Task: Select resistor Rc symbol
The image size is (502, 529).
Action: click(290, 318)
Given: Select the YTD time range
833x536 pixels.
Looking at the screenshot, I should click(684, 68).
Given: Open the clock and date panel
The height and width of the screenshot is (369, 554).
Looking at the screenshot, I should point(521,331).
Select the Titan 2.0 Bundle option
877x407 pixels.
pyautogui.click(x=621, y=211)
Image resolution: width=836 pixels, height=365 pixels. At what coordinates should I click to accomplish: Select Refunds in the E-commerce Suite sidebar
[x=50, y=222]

========

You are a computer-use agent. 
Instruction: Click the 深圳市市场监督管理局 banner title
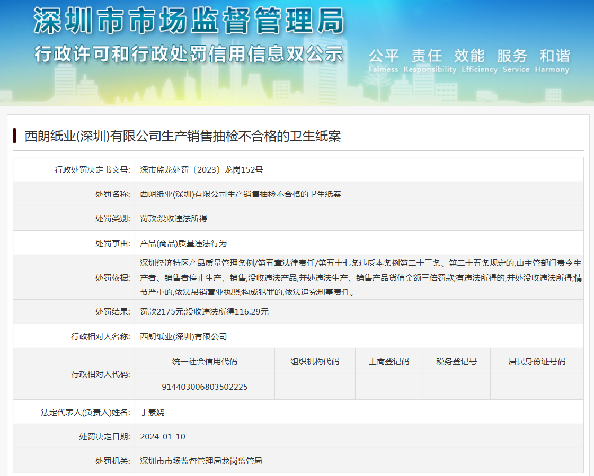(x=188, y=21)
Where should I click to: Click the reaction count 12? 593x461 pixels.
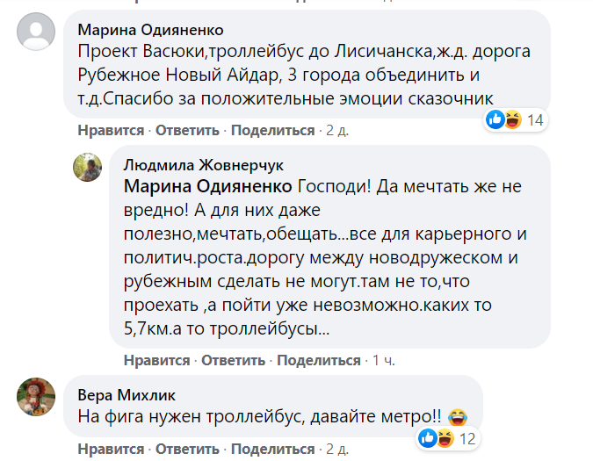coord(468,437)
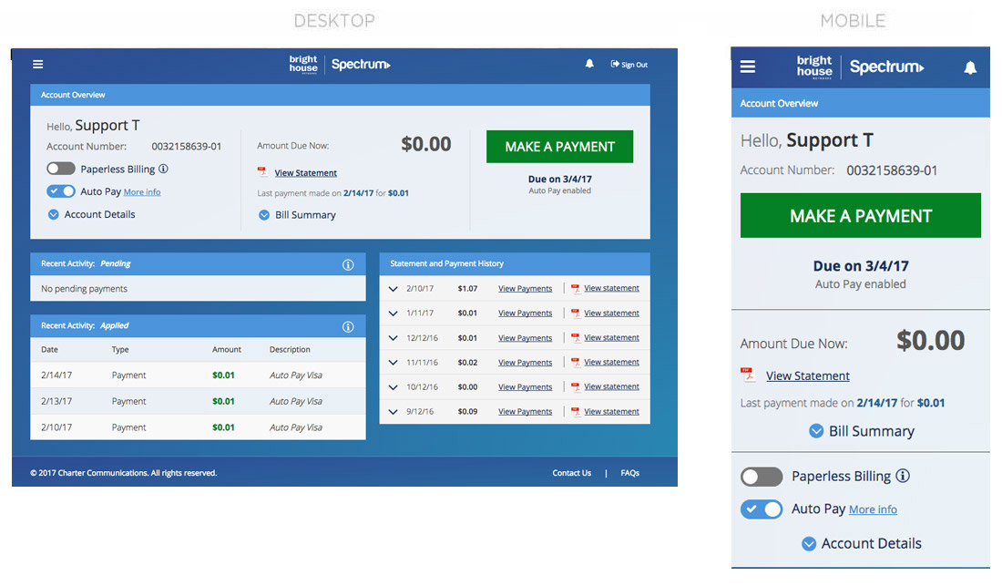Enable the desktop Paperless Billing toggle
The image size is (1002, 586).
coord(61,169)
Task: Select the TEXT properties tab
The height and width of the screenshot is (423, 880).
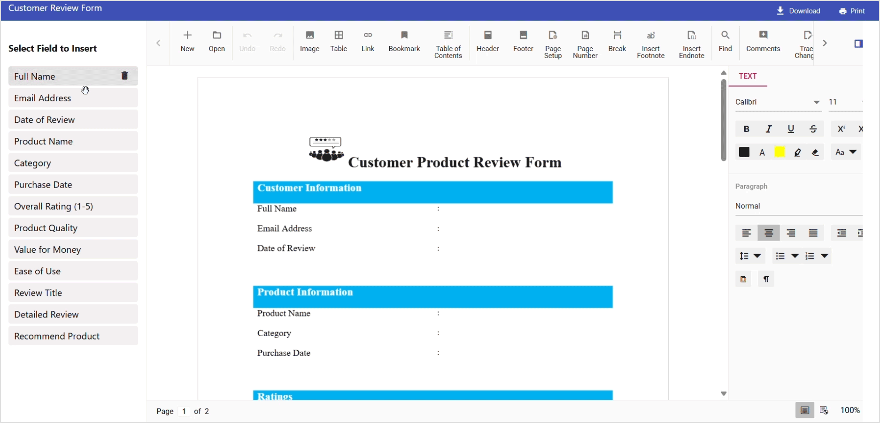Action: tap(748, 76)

========

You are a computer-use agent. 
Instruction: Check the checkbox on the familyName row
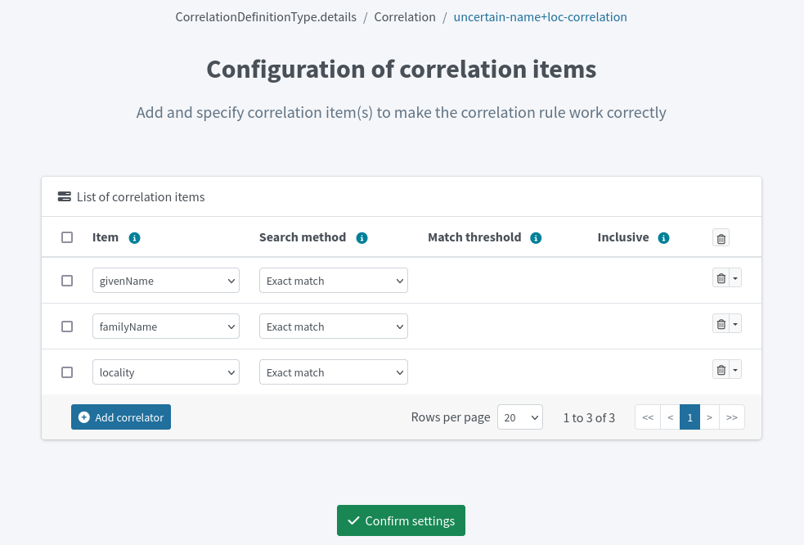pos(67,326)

========

• _Aim of the exercise_
Search the listing for "Task" and copy each line holding it.

• _Response_
Task: Select resistor Rc symbol
Task: Select the TEXT properties tab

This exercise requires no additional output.